Solubilization of membrane proteins using the synthetic polymer styrene-maleic acid or SMA

This protocol discribes how the solubilization of membrane proteins with SMA works. It applies to all of our SMA products and includes small suggestions for modifications for several parts of this protocol if the standard variant does not work.
Note: If you are interested in subsequent protein purification of membrane proteins follow THIS LINK to step 5 of this protocol.
Newly made observations indicate that by slightly modifying the protocol compared to a normal affinity chromatography, the protein yield can increase substantially.

See this protocol in action!

Solubilization of membrane protein using SMALP
  1. SMA allows for reconstitution of membrane proteins during various steps of purification. It is used with:
      • whole cell suspensions
      • supernatant of centrifuged cell lysate (9,000 x g)
      • pellets of centrifuged supernatant (100,000 x g)
    Note: Besides 50 mg SMA the lyophilisate contains Buffer adjusted to pH 7.5 for stabilization
  2. Table 1: Volume of the protein sample to adjust a 50 mg SMA sample to final concentrations recommended for screening purposes.
    Volume [mL]SMA (w/v)
    12,50 0,4 %
    7,14 0,7 %
    5,00 1,0 %
    3,33 1,5 %
    2,50 2,0 %
    2,00 2,5 %
    1,67 3,0 %
    1,43 3,5 %
    1,25 4,0 %
    Add the protein solution directly to the ready-to-use lyophilized SMA powder and invert/vortex the tube until the SMA is completely dissolved. It is advised to use 2 mL of your protein solution with 50 mg lyophilized SMA to get a final concentration of 2,5 %. To further optimize your solubilization different SMA concentrations within the range of 0,4 % - 4 % are recommended (Tab. 1).
  3. Incubate the mixture at cold temperatures overnight (16 h, 4°C) while gently stirring/shaking the solution.
  4. Collect a sample for Western Blot analysis. Separate solubilized protein from insolubilized protein and debris with a centrifugation step (100 000 x g, 1 h, 4°C). Draw a sample of the supernatant to validate the solubilisation through Western Blot analysis and save the rest for further use.
  5. Every step from here on is about the especialities of membrane protein purification that come with the use of SMALPS and DIBMALPS.
    As handy as SMA and DIBMA are for membrane protein stabilization and solubilization, when it comes to the subsequent protein purification their overwhelming presence causes some problems. As figure 1 indicates that with increasing polymer concentration the protein yield of the purification assay decreases by a lot.

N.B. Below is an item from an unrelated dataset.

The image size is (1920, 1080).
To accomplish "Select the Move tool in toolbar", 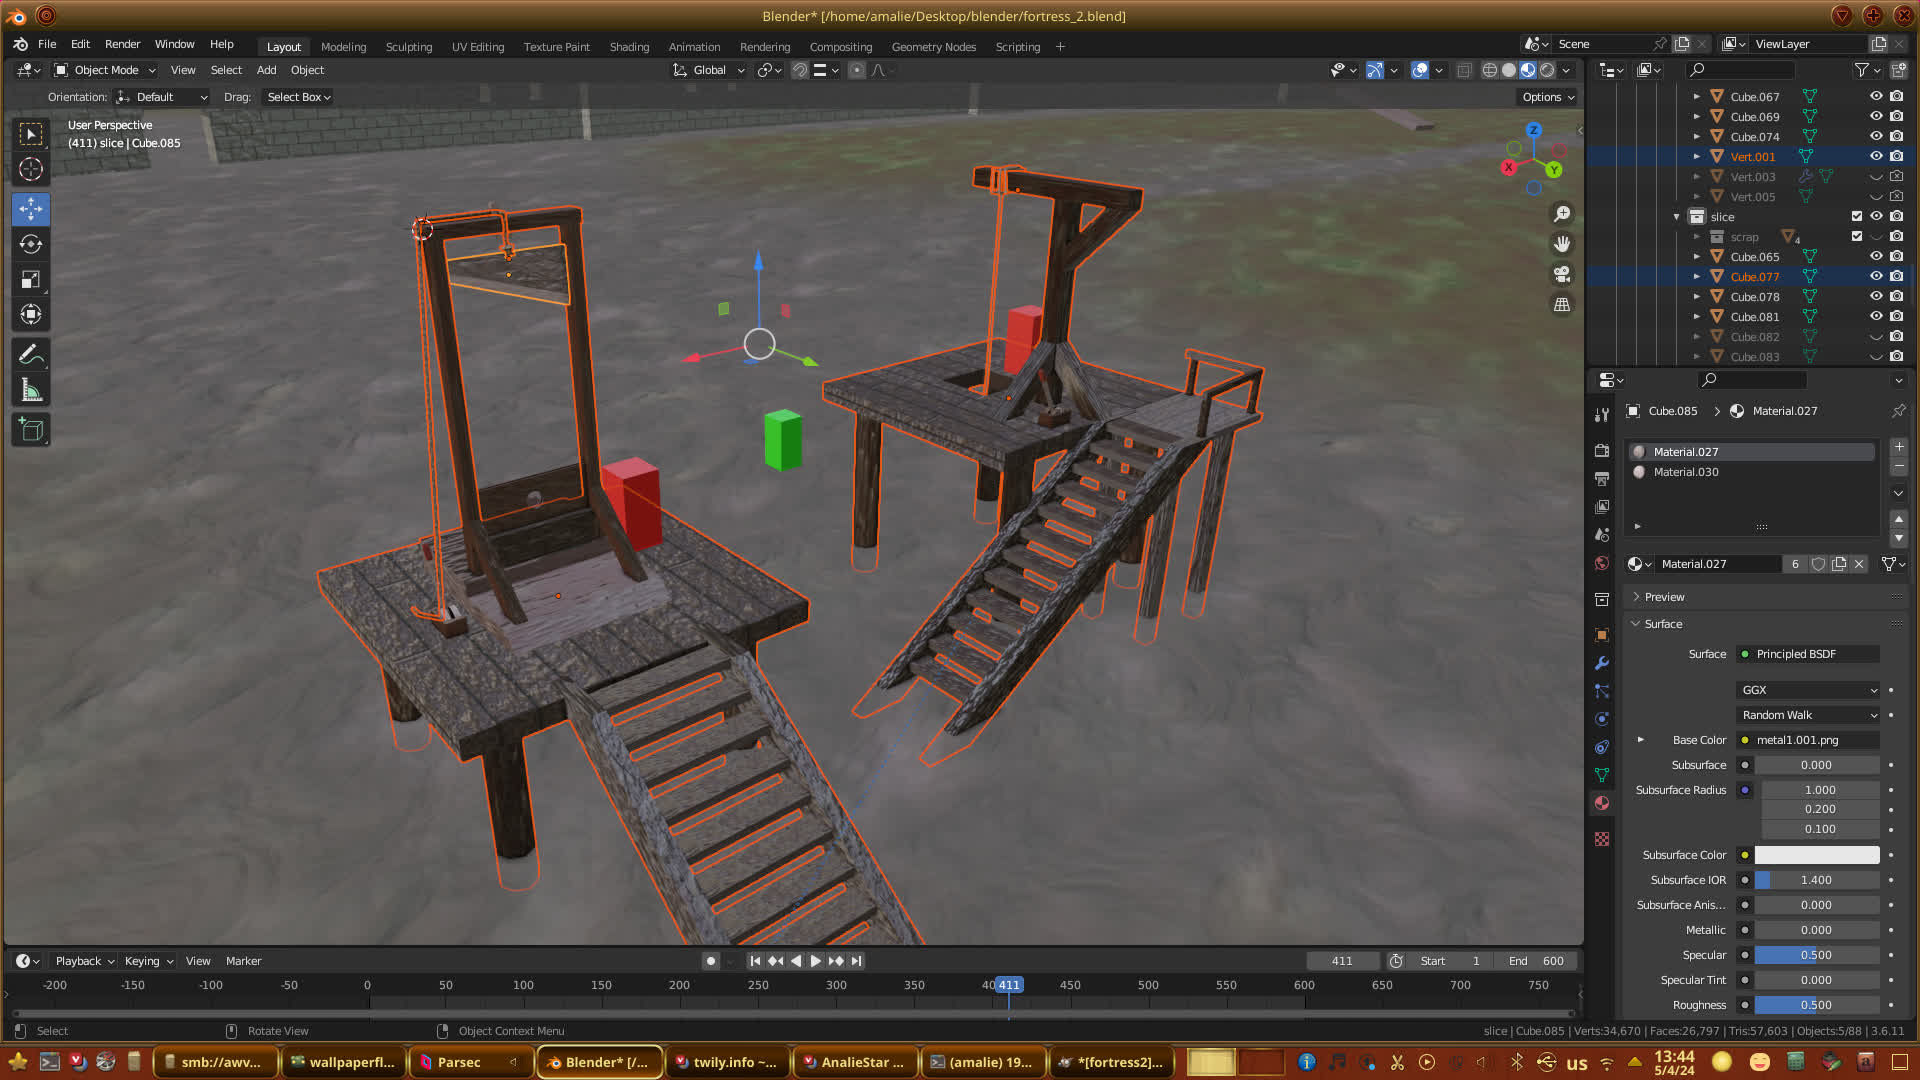I will (x=31, y=209).
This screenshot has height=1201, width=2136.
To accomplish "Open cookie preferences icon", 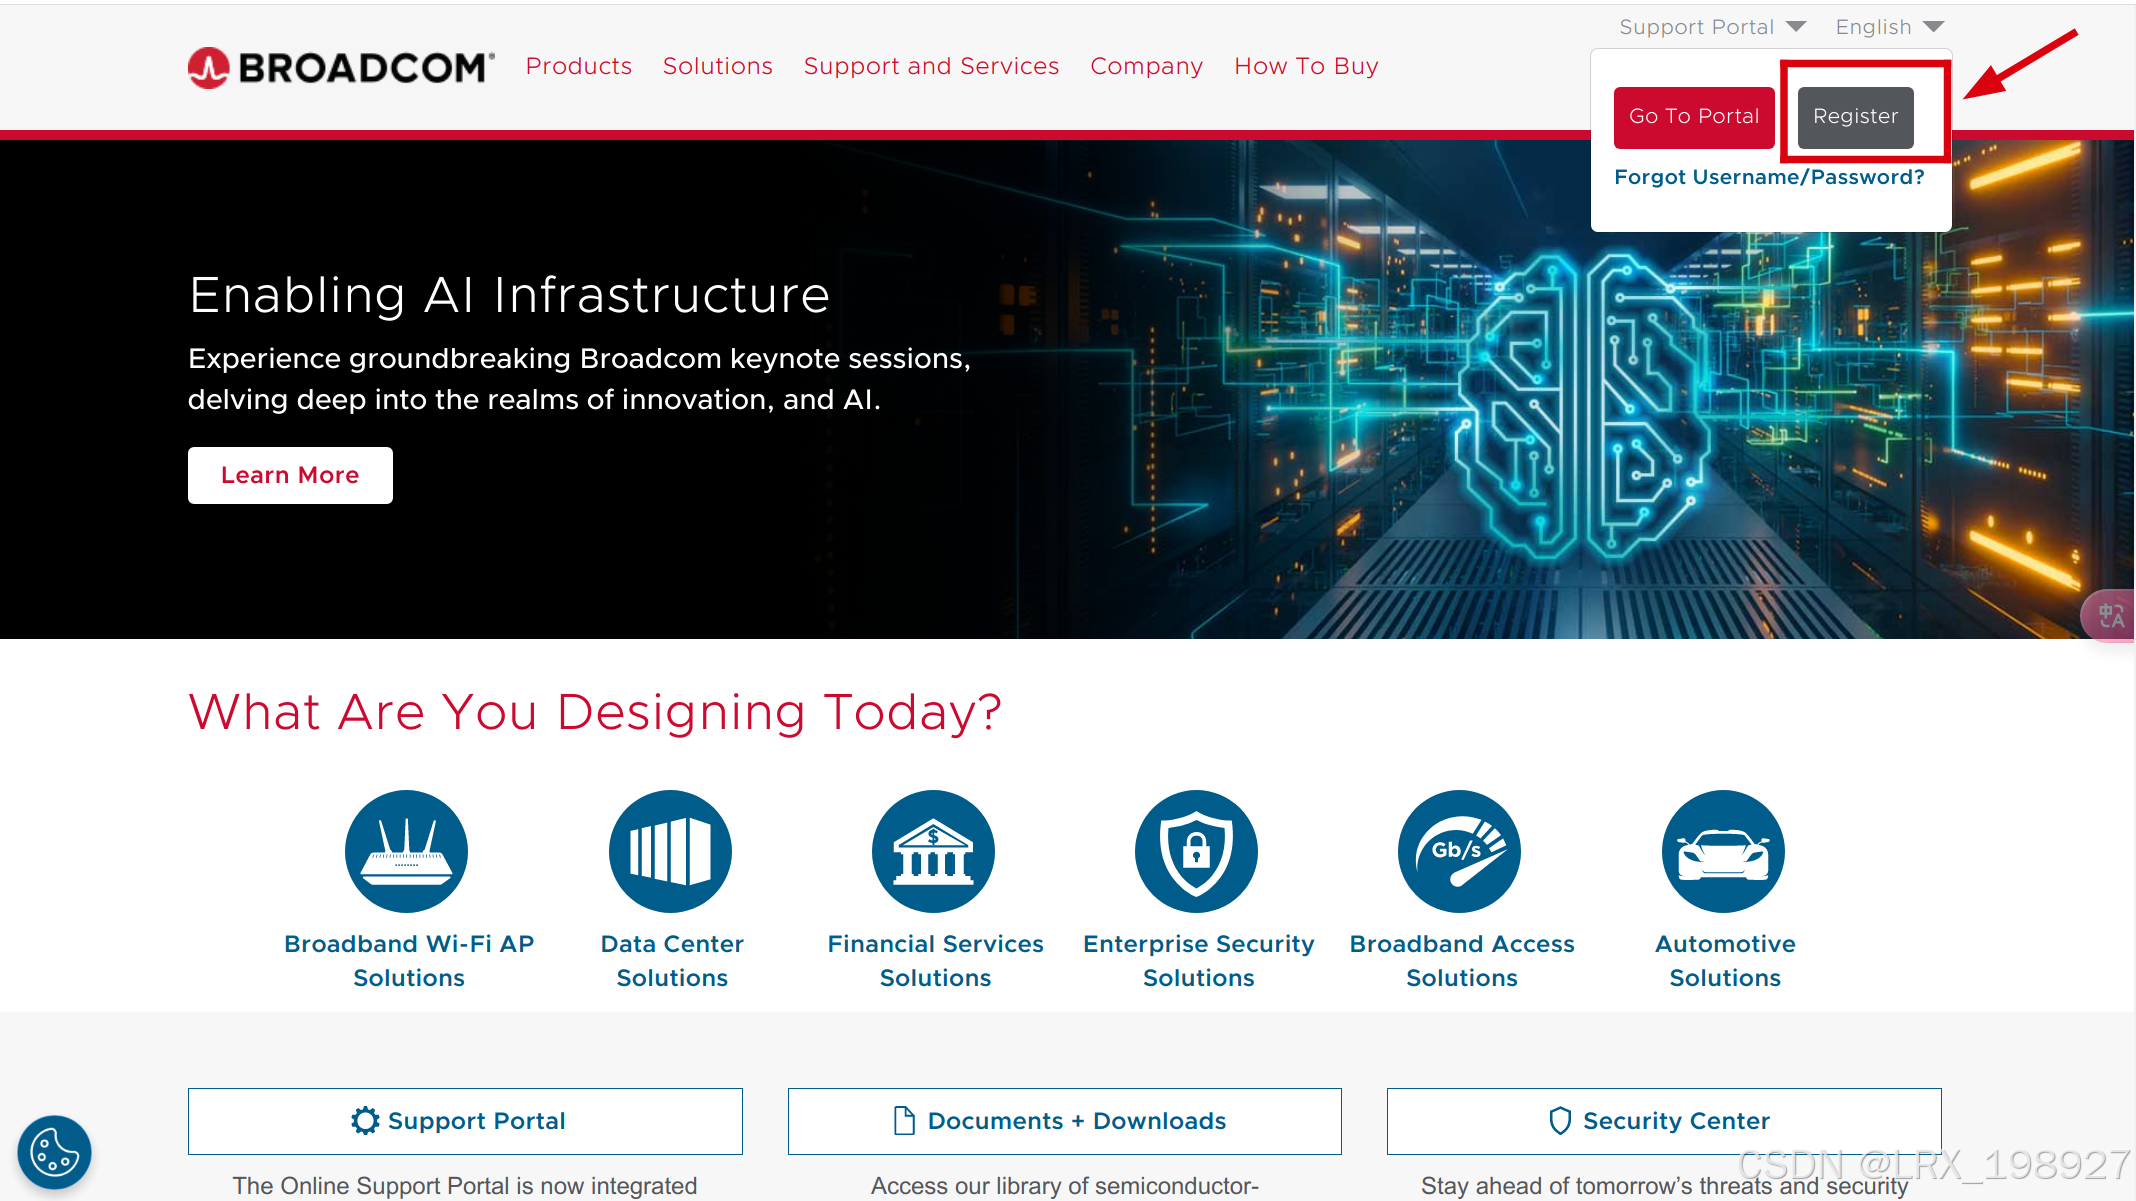I will [x=54, y=1152].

    Polymers influence on protein yield with concentration on protein purification Figure 1 Protein yield after batch purification with Nickel INDIGO affinity resin, in relation to polymer concentration after dilution. Increase presented as relative yield to purification with undiluted polymer (2.5 %).
    To avoid this decrease in protein yield, dilute your protein solution after solubilization by 1:10 or 1:20. Use your matching protein buffer for this solubilization. A standard buffer for this purpose would consist of 100 mM NaCl, 20 mM HEPES and with the pH adjusted based on the pI value of the protein.
  6. Perform the binding step of your protein purification protocol to overnight, not matter what your original protocol says. This is to give the beads time to bind all tagged protein in the increased volume. It is NOT necessary to increase the amount of beads used. Use the amount of beads that was meant for the volume prior to the 1:10 - 1:20 dilution.
  7. For the washing steps you can decrease the volume again after removal of the binding buffer. Through the buffer exchange the majority of the hindering unbound polymer should be removed. The following washing steps should be done with the normal protein buffer without the addition of polymer.
  8. Elution should be done following also with your your established protocols.
  9. Note: Protein quantification using UV absorbance spectrophotometry is hindered when using SMA. Take that into consideration.